OpenVPN 安全性疑问

用证书登录

证书登录问题不大

@XiLingHost 是的，是用证书登录。

@yzc27 我的意思是，如果使用证书登录，那么可能性不大

@muhahaha 我可以认为，只要是证书登录的话，哪怕被知道 ip 和端口，也几乎很难从 openvpn 爆破进内网，对吗？

跟 SSH 一样，肯定有机器来爬，但你只用证书登录就问题不大

安全，我的 OpenVPN 也在公网。

用公網 無隱私

@eason1874 SSH 有人来试密码，OpenVPN 大部分用的都是证书，估计没人来试密码吧。

@XiLingHost 明白，谢谢大佬

@heyjei 因为突然想起今天没事做在网上随手找了个端口扫描的网站全端口地扫了下自己 ip ，可以扫到 openvpn 的端口。后来才想起，这网站不知道可不可靠，会不会在后台记录下 ip 端口，事后来慢慢爆破 openvpn

@eason1874 想确认一下，证书登录，是不是就是用 easy-rsa 生成那几个 ca 、cert 、key 文件？我当时是按网上教程跟着搞的。

日本甲骨文安装 openvpn 已稳定运行 3 年，用证书登录
ssh 也是证书一直没改过，再也不怕穷举。

@yzc27 对呀
这 3 个证书可以放进.ovpn 里面

@yzc27 是的 可以考虑只开放这个端口，然后链接回家庭网络，组建局域网

@hdp5252 #13 明白，谢谢大佬！

@muhahaha #15 是的，目前我就是这么做。只是今天没事做在网上随手找了个端口扫描的网站全端口地扫了下自己 ip ，可以扫到 openvpn 的端口。后来才想起，这网站不知道可不可靠，会不会在后台记录下 ip 端口，担心事后来被人慢慢爆破 openvpn 。虽说没啥价值，但要是被爆破进内网，自己也担心。

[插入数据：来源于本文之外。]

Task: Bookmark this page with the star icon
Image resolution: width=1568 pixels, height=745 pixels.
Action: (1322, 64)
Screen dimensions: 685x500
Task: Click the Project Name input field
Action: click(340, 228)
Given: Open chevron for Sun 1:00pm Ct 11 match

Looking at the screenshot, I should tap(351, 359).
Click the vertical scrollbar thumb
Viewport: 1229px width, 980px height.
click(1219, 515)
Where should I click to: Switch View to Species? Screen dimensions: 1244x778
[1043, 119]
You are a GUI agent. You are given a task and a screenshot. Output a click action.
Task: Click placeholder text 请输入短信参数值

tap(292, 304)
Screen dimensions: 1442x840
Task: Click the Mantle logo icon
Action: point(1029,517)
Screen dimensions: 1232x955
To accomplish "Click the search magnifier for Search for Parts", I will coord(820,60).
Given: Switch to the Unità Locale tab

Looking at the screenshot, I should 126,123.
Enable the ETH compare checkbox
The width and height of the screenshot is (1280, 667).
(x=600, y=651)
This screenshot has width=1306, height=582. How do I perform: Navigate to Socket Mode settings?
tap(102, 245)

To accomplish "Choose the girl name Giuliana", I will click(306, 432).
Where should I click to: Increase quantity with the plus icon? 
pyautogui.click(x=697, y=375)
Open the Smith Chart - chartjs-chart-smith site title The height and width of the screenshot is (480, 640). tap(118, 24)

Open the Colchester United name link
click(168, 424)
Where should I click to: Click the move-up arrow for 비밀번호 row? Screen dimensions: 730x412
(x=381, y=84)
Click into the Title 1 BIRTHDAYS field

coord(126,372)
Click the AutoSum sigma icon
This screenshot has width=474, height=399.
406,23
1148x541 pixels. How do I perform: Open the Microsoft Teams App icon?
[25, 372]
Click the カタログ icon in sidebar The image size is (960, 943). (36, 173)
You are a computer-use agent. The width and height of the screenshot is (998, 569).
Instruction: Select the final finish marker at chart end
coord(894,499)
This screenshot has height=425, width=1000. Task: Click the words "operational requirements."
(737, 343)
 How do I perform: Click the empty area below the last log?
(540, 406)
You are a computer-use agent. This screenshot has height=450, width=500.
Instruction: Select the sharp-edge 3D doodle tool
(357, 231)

目前主流的 ovpn setup 都是 TLS 双向认证的，爆破基本不可能，主要是软件漏洞、证书密钥泄漏和错误配置。
前者勤更新别用太老的版本就行（推荐 openvpn>=2.4 ，openssl>=1.1.0 ），中者可能的是你意外公开了客户端 ovpn 或者 ssh 用弱密码登录被爆破。后者就看你有没有看了坑人教程了，例如填了 verify-client-cert none 。

@jim9606 明白了，谢谢大佬！